> [Testo fornito]
※
Su Domani prosegue il Blog mafie, da un’idea di Attilio Bolzoni e curato insieme a Francesco Trotta. Potete seguirlo su questa pagina. Ogni mese un macro-tema, approfondito con un nuovo contenuto al giorno in collaborazione con l’associazione Cosa vostra. Questa serie pubblicherà alcuni stralci del suo libro, “C'era una volta il pool antimafia”, edito da Zolfo Editore


Mi hanno scelto perché c’era bisogno di uno che sapesse fare squadra e io garantivo in qualche modo quell’unità di intenti e di comportamenti di cui il pool aveva assolutamente necessità.

Ritengo sia andata proprio così, che Giovanni, Paolo e Peppino abbiano fatto il mio nome al consigliere istruttore Caponnetto perché credevano che io li avrei potuti davvero aiutare e sostenere con il mio lavoro da mediano. Un lavoro quotidiano, meticoloso, infaticabile.

Il pool aveva bisogno anche di uno come me.
※
> [Materiale fornito]
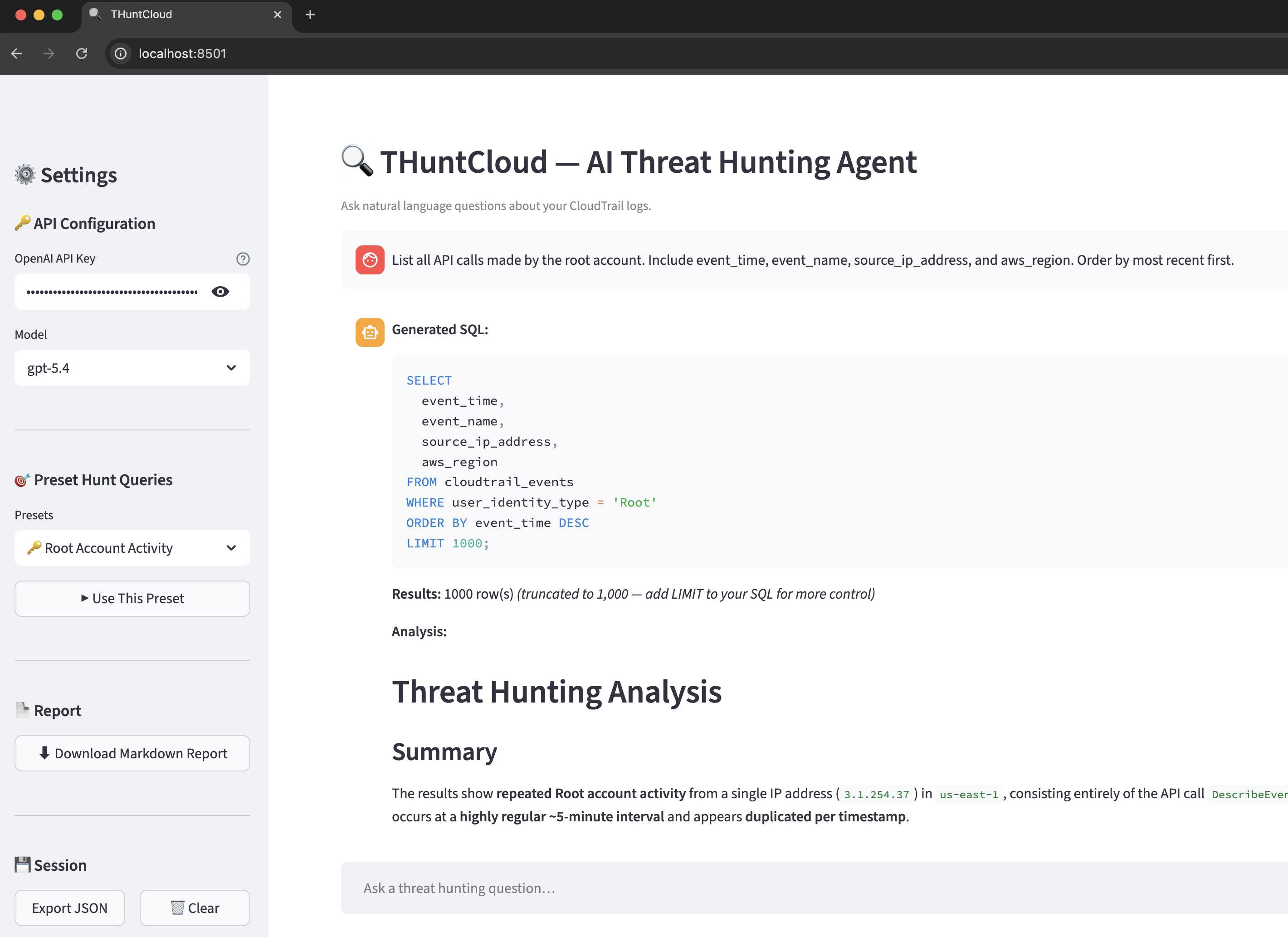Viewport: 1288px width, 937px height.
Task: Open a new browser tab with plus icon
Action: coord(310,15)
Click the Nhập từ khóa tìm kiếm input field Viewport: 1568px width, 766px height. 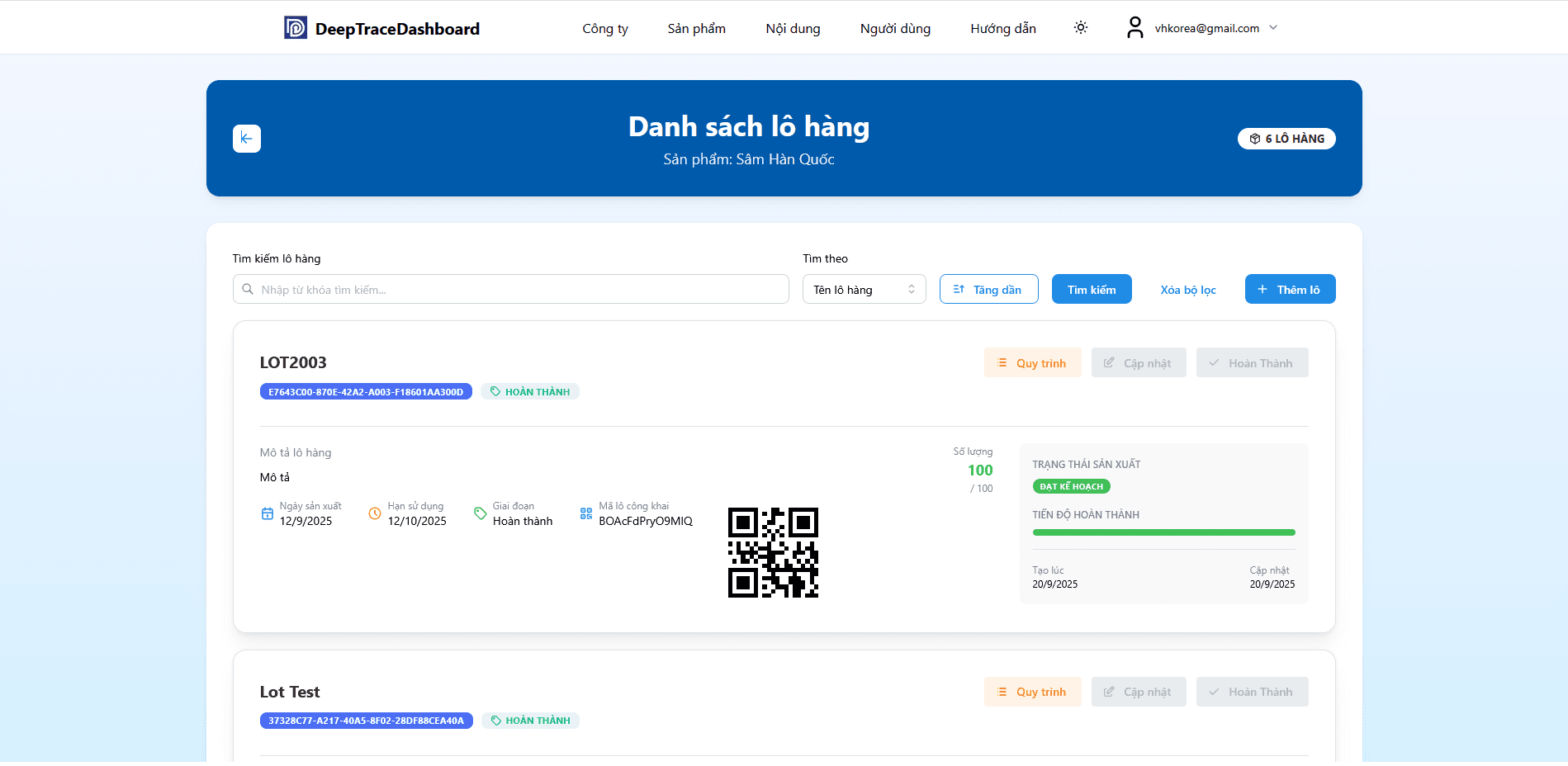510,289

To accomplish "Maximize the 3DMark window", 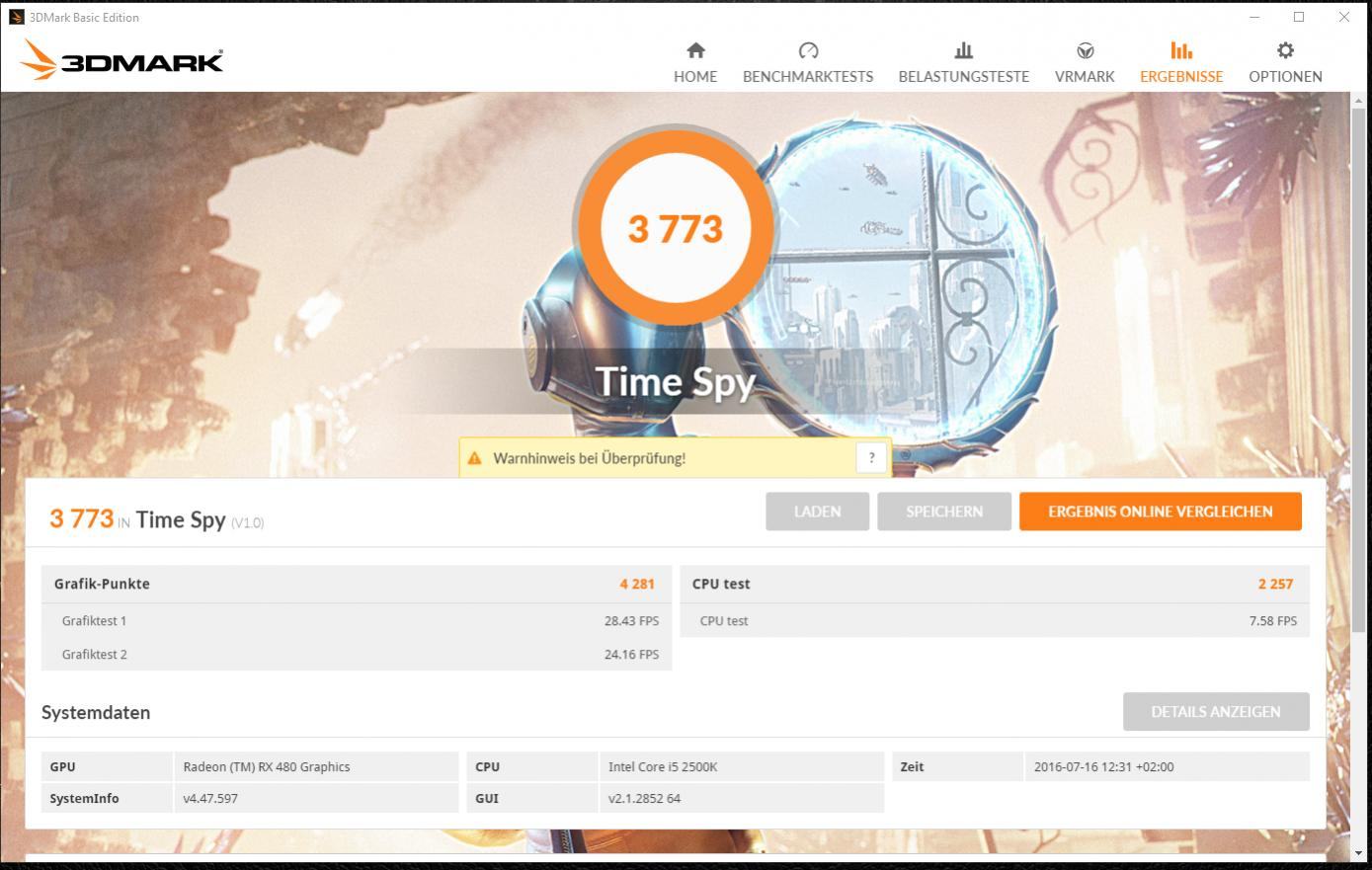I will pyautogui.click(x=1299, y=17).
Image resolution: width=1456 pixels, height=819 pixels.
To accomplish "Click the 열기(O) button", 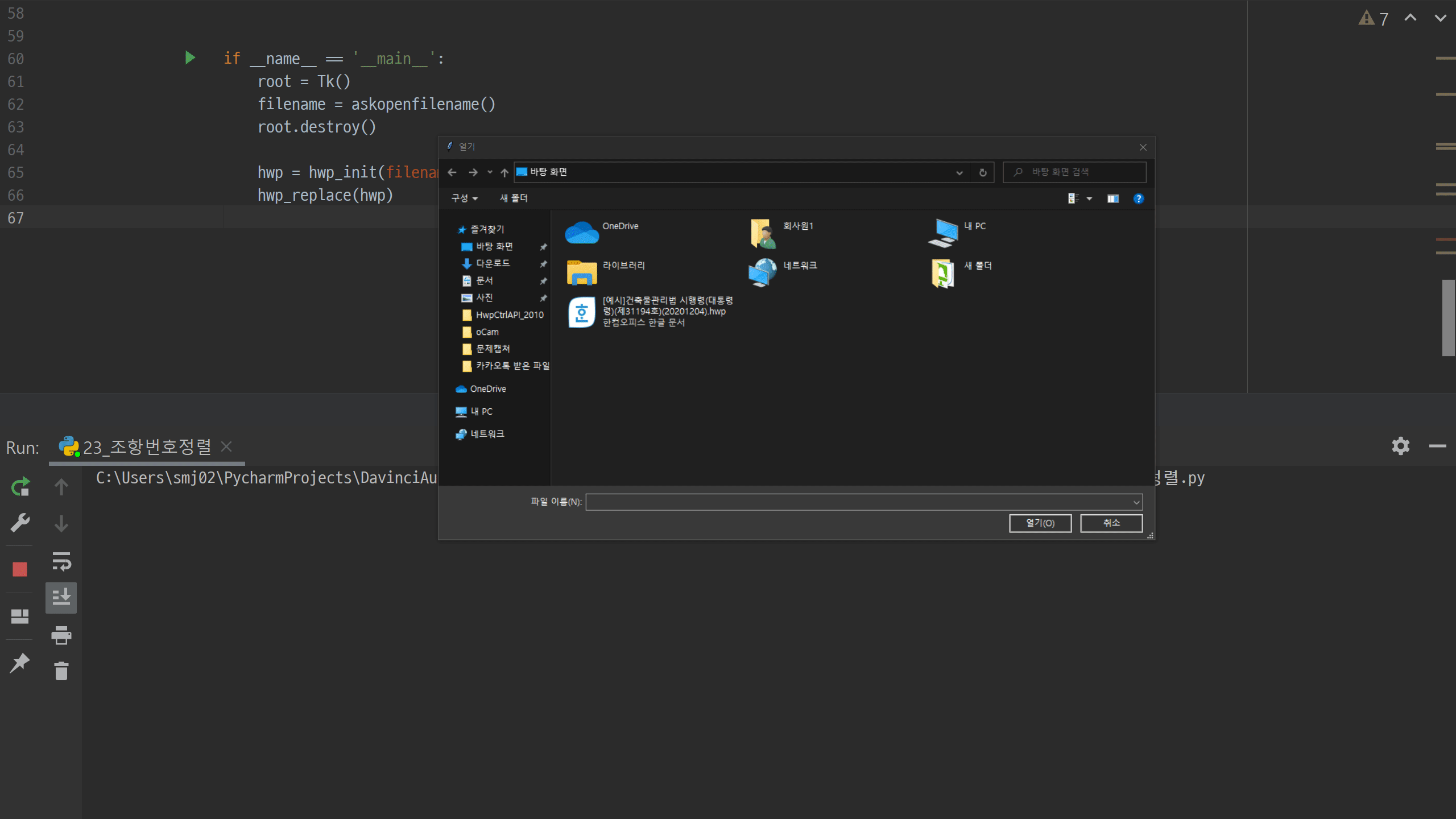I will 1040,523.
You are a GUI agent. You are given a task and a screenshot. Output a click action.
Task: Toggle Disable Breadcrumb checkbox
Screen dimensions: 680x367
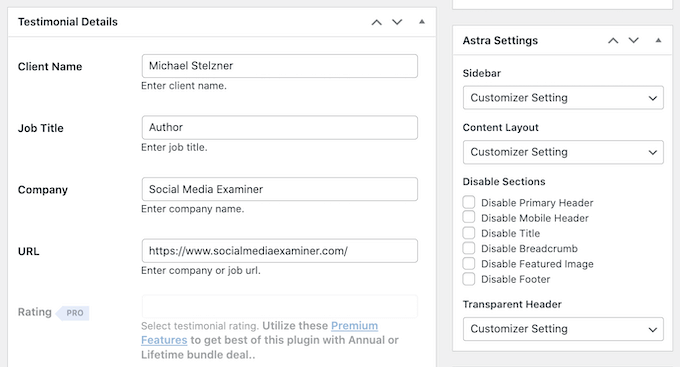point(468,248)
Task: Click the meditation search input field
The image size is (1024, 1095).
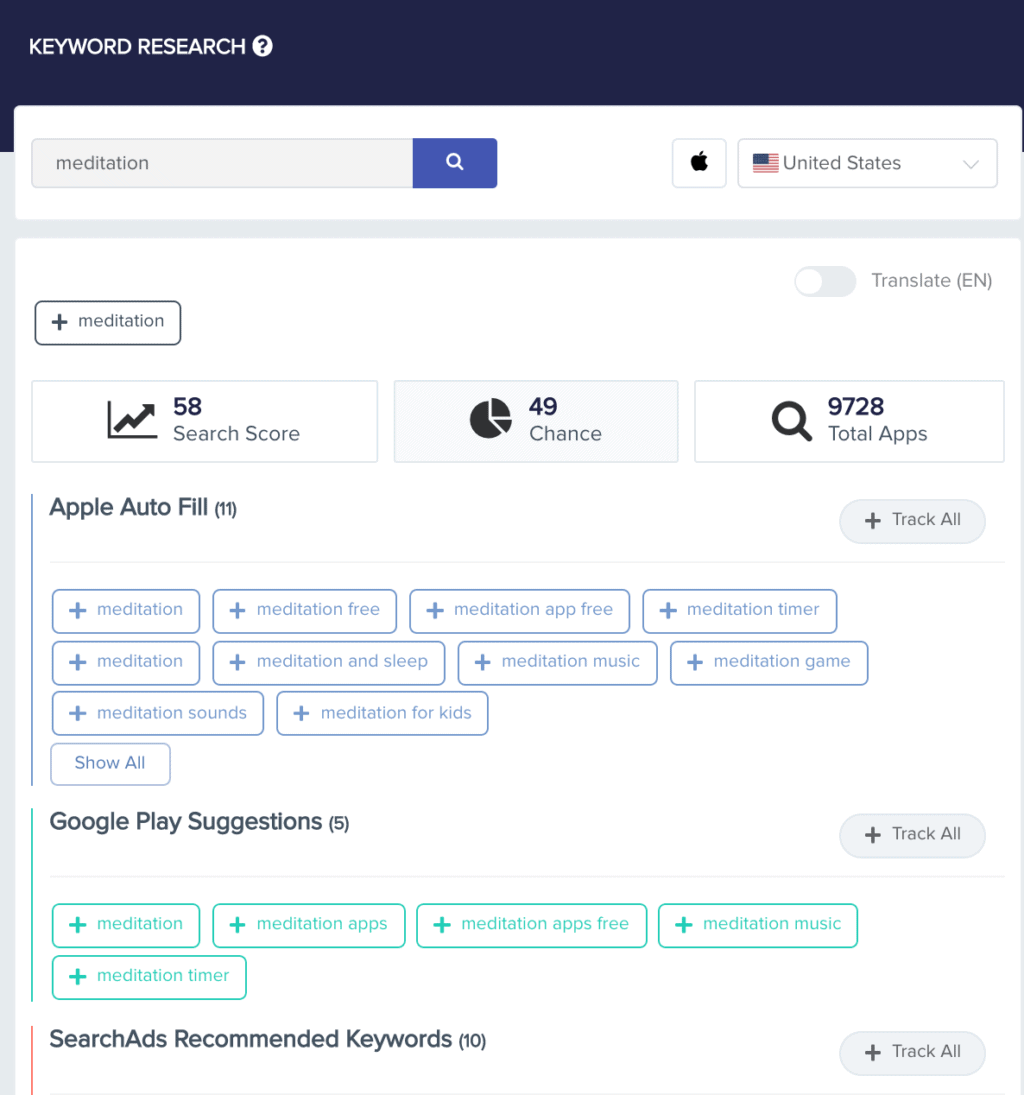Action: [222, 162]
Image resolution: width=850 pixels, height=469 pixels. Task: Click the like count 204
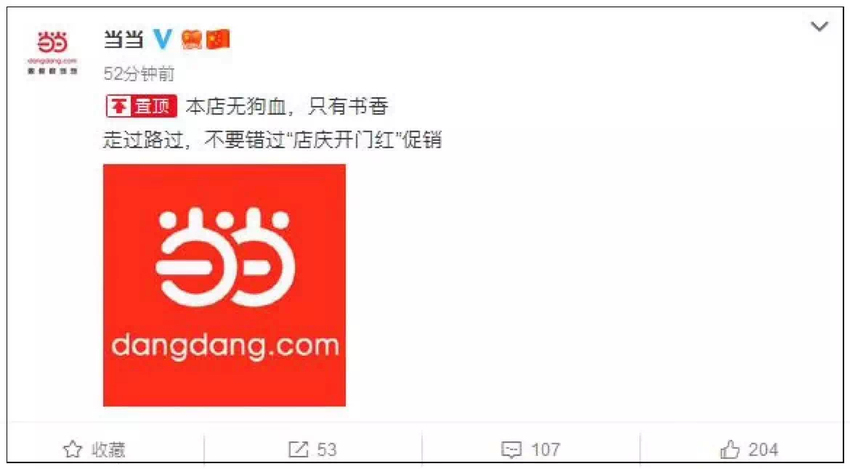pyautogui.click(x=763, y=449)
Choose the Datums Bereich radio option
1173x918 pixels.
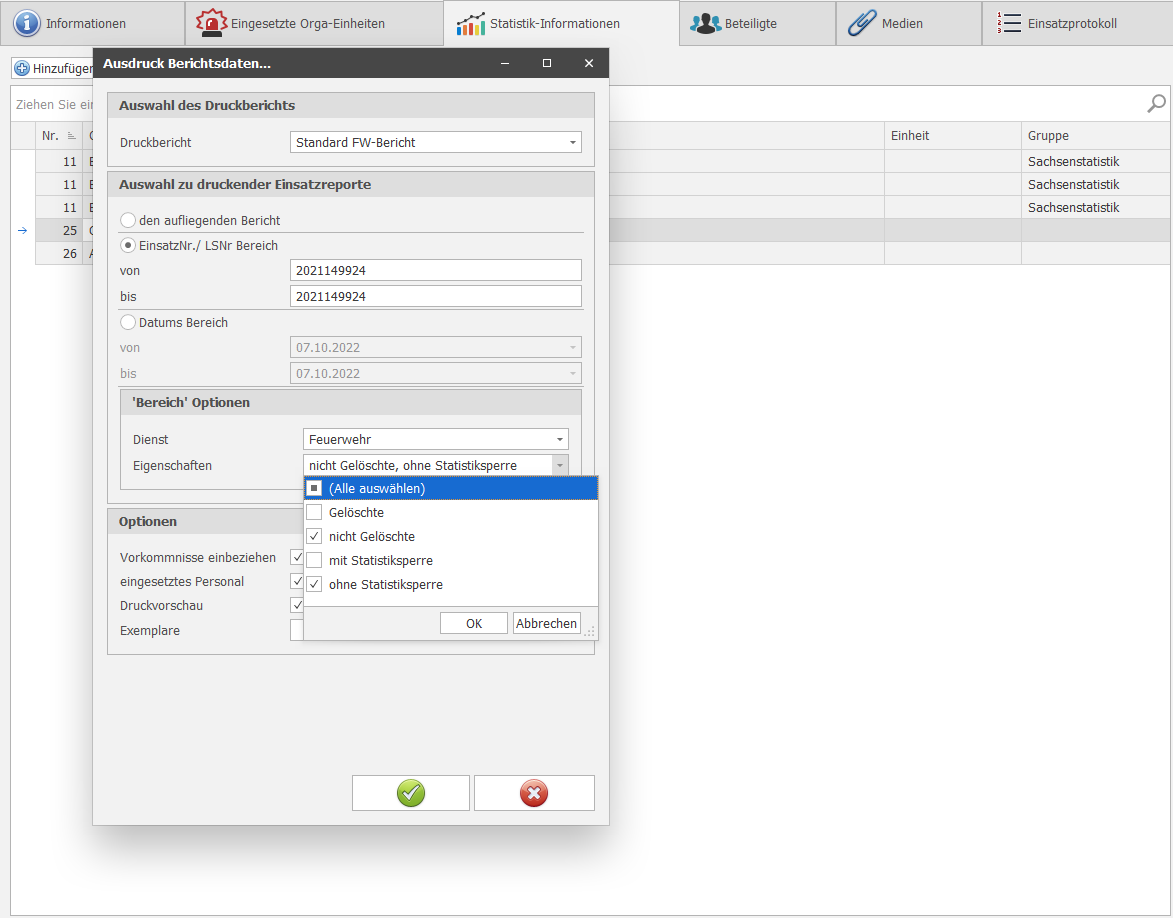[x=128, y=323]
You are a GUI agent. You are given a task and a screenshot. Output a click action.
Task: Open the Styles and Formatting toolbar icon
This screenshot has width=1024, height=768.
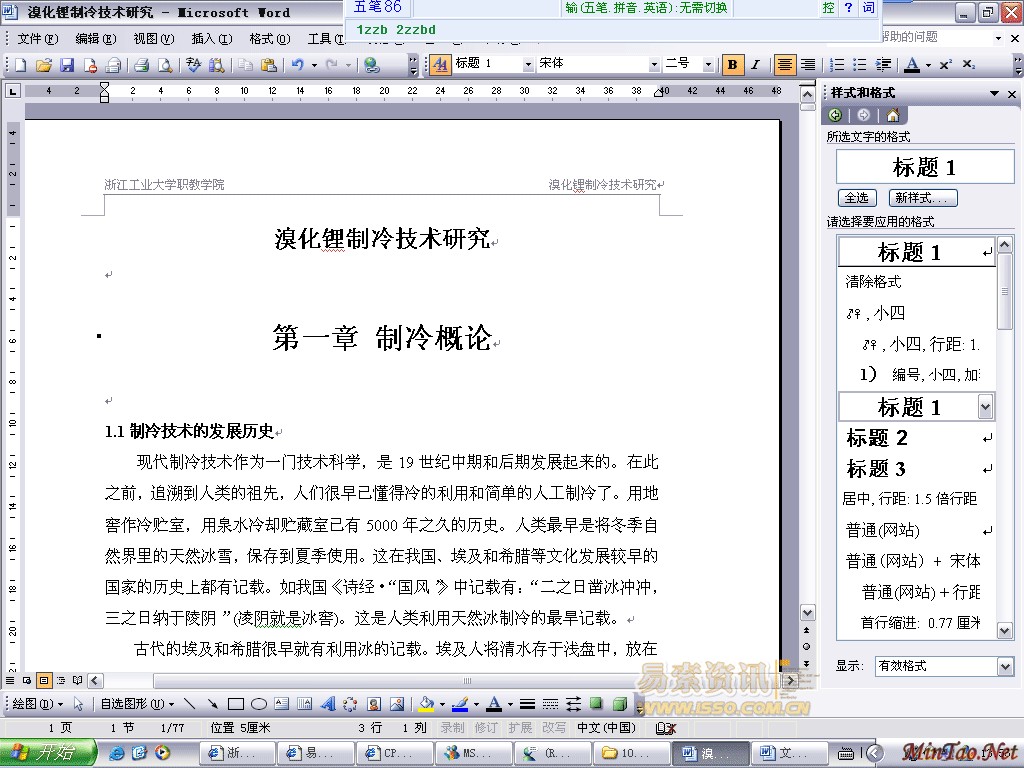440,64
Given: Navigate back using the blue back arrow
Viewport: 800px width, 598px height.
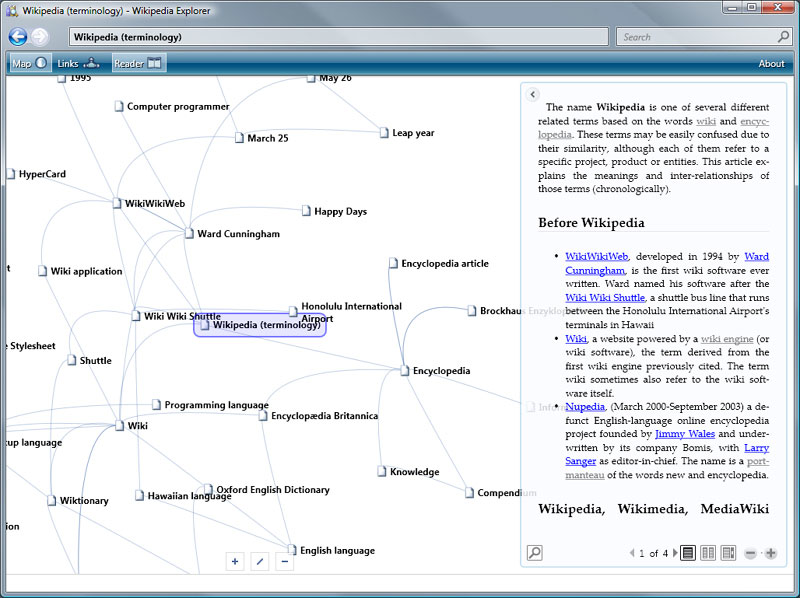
※
> [Istruzioni di lavoro]
[a] Formatta come tabella Markdown, con le colonne Num e Contenuto, le righe dei record: comincia dalla riga che contiene "Task: Click the meditation search input field" e fermati alla fine dei record, saltando le righe vuote e omettendo le immagini.
[b] Riprendi il testo sul pool antimafia subito dopo l'ultima frase riportata.
Il testo e i record non hanno alcun legame tra loro.

> [Soluzioni dell'esercizio]
[a]
| Num | Contenuto |
|---|---|
| 1 | Task: Click the meditation search input field |
| 2 | The image size is (1024, 1095). |
| 3 | Action: [222, 162] |
| 4 | Image resolution: width=850 pixels, height=469 pixels. Task: Click the like count 204 |
| 5 | pyautogui.click(x=763, y=449) |
| 6 | Choose the Datums Bereich radio option |
| 7 | 1173x918 pixels. |
| 8 | [x=128, y=323] |
| 9 | You are a GUI agent. You are given a task and a screenshot. Output a click action. |
| 10 | Task: Open the Styles and Formatting toolbar icon |
| 11 | This screenshot has width=1024, height=768. |
| 12 | 440,64 |
| 13 | Given: Navigate back using the blue back arrow |
| 14 | Viewport: 800px width, 598px height. |

[b]
D’altronde il campione, il fuoriclasse, c’era già: Giovanni Falcone. Era il punto di riferimento di un gruppo solido e affiatato.

A pensarci adesso, eravamo diversi uno dall’altro. Anche per il nostro “credo” politico. Borsellino, che Falcone prendeva in giro chiamandolo “camerata”, in realtà si professava ‒ chissà, era vero o Paolo ci scherzava sopra? ‒ “monarchico”. Poi c’erano gli altri sparsi per le varie anime della sinistra. Falcone e io più moderati, Giuseppe Di Lello un po’ più a sinistra di tutti noi. Ma in quella stagione di Palermo le nostre opinioni politiche contavano davvero ben poco, anzi niente. Contava applicare la legge senza guardare in faccia nessuno. Lo posso dire con assoluta certezza: nessun provvedimento adottato in quegli anni è passato al vaglio delle lenti deformanti delle nostre idee politiche.

Ricordo un episodio, tra i tanti, a tal proposito. Un giorno Falcone incriminò un falso pentito, Giuseppe Pellegriti, che stava raccontando frottole su Salvo Lima e lo accusava, pur sapendolo innocente, di essere stato il mandante degli omicidi di Carlo Alberto dalla Chiesa, Emanuela Setti Carraro, Domenico Russo, Pio La Torre e Rosario Di Salvo.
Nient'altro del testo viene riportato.